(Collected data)
>>>

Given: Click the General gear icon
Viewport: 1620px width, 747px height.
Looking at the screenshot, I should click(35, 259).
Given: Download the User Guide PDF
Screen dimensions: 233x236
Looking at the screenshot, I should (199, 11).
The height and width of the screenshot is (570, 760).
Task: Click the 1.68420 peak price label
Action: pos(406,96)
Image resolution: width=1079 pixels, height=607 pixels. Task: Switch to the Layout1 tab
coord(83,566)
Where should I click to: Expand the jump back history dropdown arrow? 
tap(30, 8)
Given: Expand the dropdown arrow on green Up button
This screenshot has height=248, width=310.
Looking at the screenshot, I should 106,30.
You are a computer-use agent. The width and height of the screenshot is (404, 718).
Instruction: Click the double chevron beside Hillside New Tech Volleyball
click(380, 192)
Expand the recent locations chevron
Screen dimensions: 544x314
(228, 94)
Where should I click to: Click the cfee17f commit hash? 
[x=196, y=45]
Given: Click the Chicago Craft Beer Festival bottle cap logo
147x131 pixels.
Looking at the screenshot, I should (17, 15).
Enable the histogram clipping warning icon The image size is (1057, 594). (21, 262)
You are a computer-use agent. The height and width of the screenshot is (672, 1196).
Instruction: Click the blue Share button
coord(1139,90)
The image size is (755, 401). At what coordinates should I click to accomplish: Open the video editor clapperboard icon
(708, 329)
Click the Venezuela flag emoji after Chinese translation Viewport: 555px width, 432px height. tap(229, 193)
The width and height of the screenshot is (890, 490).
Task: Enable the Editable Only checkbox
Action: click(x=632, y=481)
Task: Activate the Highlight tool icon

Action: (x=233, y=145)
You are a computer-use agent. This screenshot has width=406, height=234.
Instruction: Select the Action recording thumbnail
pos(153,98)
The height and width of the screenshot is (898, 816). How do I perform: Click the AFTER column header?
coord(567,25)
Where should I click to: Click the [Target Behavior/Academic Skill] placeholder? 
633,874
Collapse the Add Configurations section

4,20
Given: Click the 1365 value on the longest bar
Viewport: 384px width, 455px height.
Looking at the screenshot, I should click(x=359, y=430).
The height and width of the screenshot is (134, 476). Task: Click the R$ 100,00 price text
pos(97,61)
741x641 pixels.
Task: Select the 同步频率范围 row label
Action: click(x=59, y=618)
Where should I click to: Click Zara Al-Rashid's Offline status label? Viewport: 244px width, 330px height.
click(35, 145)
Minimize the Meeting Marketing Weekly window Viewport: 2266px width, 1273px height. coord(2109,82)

<<<

Instructions for the task: Of the lines above, copy each one that contains the word "computer".

Task result:
You are a computer-use agent. The width and height of the screenshot is (404, 718).
You are a computer-use agent. The height and width of the screenshot is (672, 1196).
You are a computer-use agent. This screenshot has width=406, height=234.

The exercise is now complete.